Biologists have long known that the trigger hairs must be touched twice within thirty seconds for the trap to close. This trick allows the traps to ignore non-living stimuli, but how that threshold is encoded is not clear. Did I hear codes?

In addition, any combination of hair stimulations induces faster AP propagation during the second stimulation, indicating that the excitability information must be encoded across the entire trap, rather than coupled with the stimulated hair alone. The nature of this information encoding remains unclear.

This is the first time that biologists have applied methods of measuring electrical transmission in plants that have normally been performed on animals, such as on rodent brains. The authors are excited about the possibilities of learning more about plant electricity. What about Darwinism? They apparently have no need of that hypothesis.

More on Microbes

More findings about intercellular electricity in bacteria have come forth. In May, Phys.org published the “First experimental confirmation that some microbes are powered by electricity.” In “electrosynthesis,” bacteria can make alcohol using carbon dioxide and electricity, but how they do it has been unclear. The new research in Germany was “able to confirm experimentally for the first time that the bacteria use electrons from hydrogen and can produce more chemical substances than previously known.” A report on this research at ChemEurope.com says it may lead to harnessing bacteria to make useful chemicals for industry. Feed the microbes hydrogen and watch them run their power plants.

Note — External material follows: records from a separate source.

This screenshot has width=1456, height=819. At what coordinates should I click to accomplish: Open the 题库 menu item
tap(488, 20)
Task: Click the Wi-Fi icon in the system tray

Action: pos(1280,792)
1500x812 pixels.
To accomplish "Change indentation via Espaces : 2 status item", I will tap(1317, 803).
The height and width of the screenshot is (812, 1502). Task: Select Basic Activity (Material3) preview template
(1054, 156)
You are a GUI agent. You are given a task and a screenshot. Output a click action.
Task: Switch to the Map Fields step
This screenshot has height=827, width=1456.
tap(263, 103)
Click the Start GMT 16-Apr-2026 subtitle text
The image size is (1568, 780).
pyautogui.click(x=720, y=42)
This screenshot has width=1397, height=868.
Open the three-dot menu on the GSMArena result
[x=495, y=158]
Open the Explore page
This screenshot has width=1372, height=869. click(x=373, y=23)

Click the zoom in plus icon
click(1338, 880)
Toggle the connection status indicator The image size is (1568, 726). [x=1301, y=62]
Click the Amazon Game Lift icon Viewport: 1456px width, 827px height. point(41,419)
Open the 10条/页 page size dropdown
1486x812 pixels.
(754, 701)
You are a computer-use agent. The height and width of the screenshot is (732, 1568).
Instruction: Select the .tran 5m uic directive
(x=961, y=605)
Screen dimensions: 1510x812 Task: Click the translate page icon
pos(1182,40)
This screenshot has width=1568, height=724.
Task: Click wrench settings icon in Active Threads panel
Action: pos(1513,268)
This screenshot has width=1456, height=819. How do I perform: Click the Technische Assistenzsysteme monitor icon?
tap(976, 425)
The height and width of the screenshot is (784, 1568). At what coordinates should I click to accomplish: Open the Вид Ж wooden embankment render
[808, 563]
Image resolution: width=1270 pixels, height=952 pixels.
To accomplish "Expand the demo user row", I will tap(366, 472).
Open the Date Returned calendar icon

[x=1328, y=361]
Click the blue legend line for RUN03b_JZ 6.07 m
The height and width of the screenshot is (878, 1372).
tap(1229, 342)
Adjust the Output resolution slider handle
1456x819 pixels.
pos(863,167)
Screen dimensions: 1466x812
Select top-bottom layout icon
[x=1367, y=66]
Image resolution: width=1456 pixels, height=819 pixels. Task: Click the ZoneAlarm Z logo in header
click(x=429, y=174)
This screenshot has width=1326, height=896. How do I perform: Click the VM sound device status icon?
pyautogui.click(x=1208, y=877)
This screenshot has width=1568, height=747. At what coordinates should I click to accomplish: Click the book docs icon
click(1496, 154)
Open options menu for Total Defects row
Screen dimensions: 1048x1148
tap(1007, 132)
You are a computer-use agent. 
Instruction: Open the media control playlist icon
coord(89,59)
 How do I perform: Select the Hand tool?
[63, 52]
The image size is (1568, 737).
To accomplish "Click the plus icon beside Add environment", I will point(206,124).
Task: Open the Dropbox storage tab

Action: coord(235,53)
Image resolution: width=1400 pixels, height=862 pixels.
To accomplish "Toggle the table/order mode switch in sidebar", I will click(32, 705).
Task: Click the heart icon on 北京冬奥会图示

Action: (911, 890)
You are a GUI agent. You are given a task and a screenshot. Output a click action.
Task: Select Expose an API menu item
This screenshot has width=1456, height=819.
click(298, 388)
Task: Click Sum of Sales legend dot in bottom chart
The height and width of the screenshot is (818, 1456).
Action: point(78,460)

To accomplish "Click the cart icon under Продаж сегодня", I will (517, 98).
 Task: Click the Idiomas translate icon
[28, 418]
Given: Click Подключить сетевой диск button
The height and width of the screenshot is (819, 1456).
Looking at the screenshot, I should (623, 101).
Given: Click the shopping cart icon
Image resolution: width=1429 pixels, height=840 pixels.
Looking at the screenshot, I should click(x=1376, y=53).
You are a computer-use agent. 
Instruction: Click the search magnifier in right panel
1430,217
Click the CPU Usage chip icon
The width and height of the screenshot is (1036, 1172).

A month earlier, Duke University reported that a “previously unknown intracellular electricity may power biology.” Specifically, that article says that electric fields may underlie the formation of biological condensates that bring interacting molecules together. Read about condensates in my earlier article here.

The future of bioelectricity looks bright. Here, an unexpected series of discoveries opened the door to new ways of looking at biological processes. And with it, as in previous revelations, biologists are finding codes, communication of information, and exquisite engineering.